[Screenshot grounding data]
((
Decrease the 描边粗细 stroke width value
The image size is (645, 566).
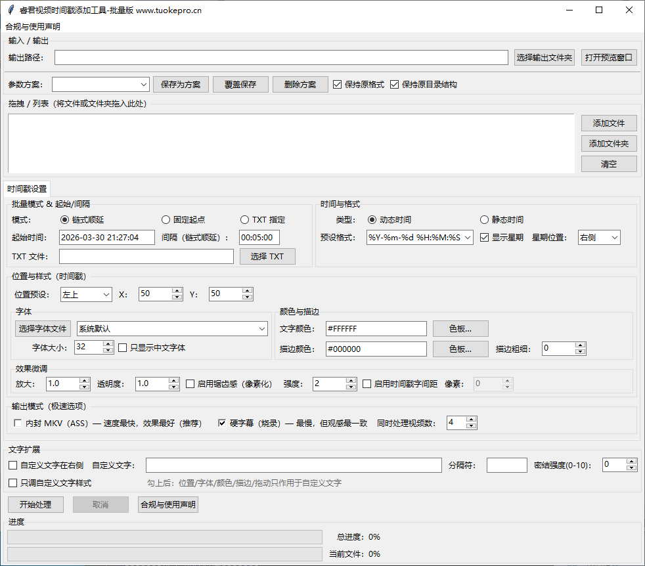tap(581, 352)
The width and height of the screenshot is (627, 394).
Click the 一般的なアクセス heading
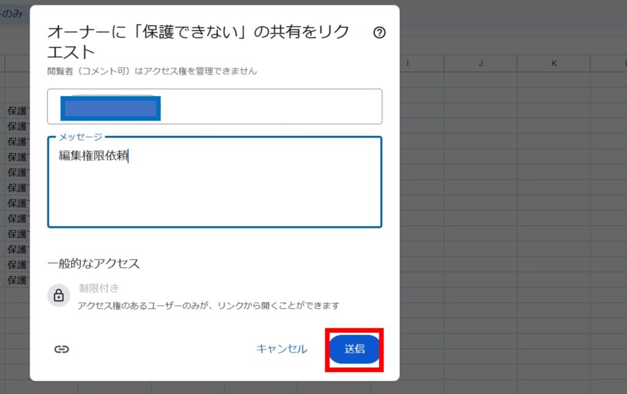(x=94, y=264)
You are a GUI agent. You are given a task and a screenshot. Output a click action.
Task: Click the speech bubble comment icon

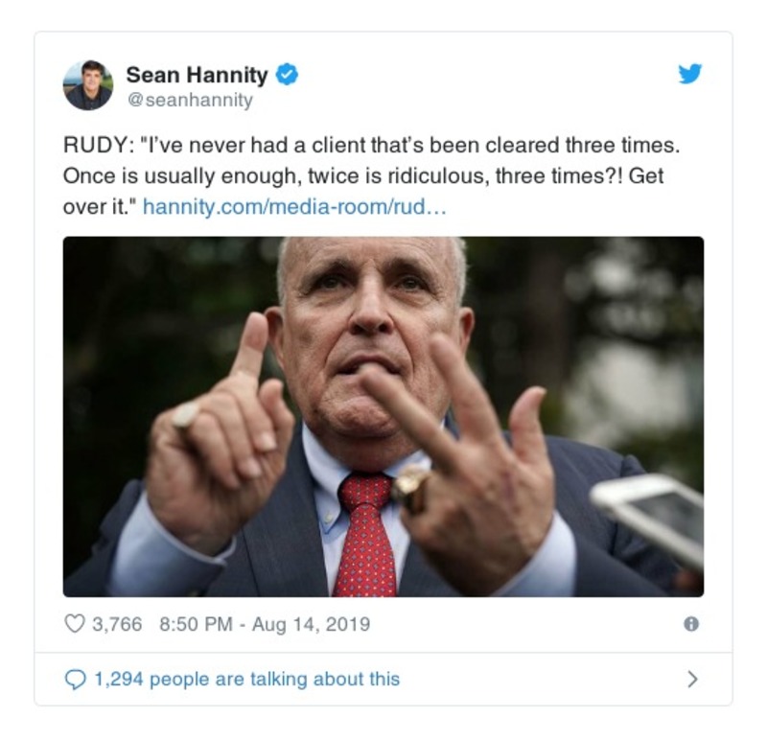coord(74,678)
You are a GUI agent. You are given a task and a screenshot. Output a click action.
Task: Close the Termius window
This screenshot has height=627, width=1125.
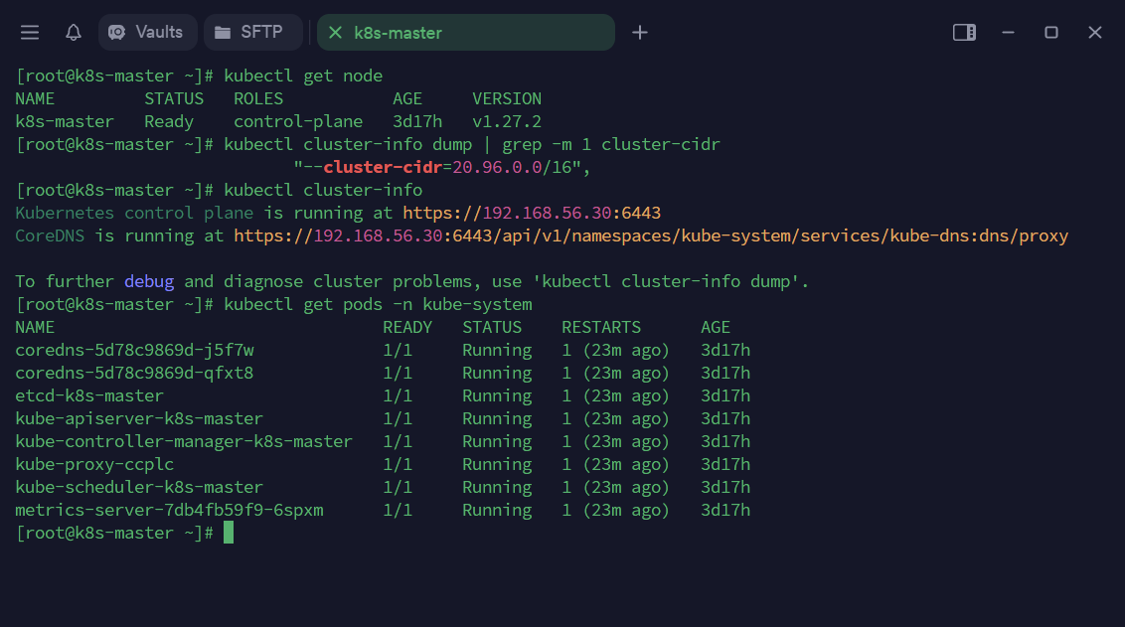[1095, 33]
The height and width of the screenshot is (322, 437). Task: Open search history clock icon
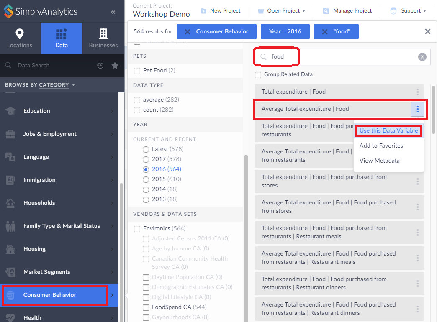coord(100,66)
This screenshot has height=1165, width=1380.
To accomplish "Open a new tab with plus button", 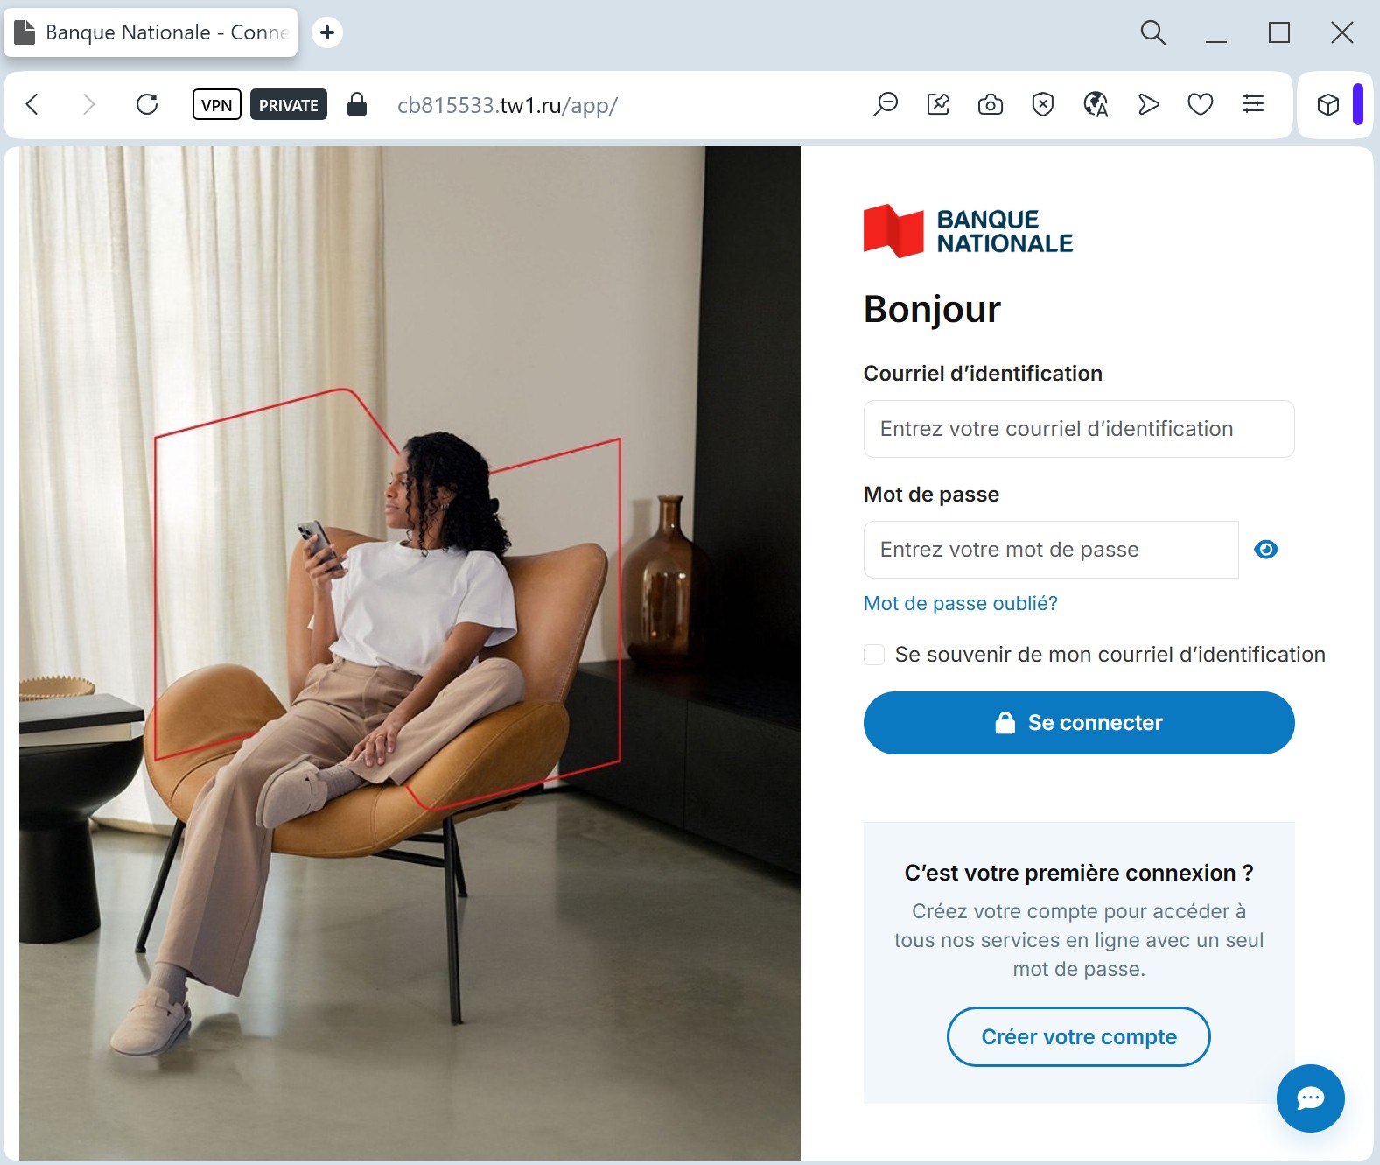I will [x=327, y=32].
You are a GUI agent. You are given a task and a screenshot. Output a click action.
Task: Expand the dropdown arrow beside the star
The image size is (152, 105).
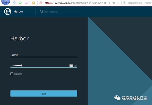point(118,3)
))
**EXERCISE OBJECTIVE**
Beginning at the line with "Task: Expand the", reproduce word for word each line through the last line of the records. Include both ends but no pictures.

**RESULT FOR THIS TASK**
Task: Expand the dropdown arrow beside the star
The image size is (152, 105).
point(118,3)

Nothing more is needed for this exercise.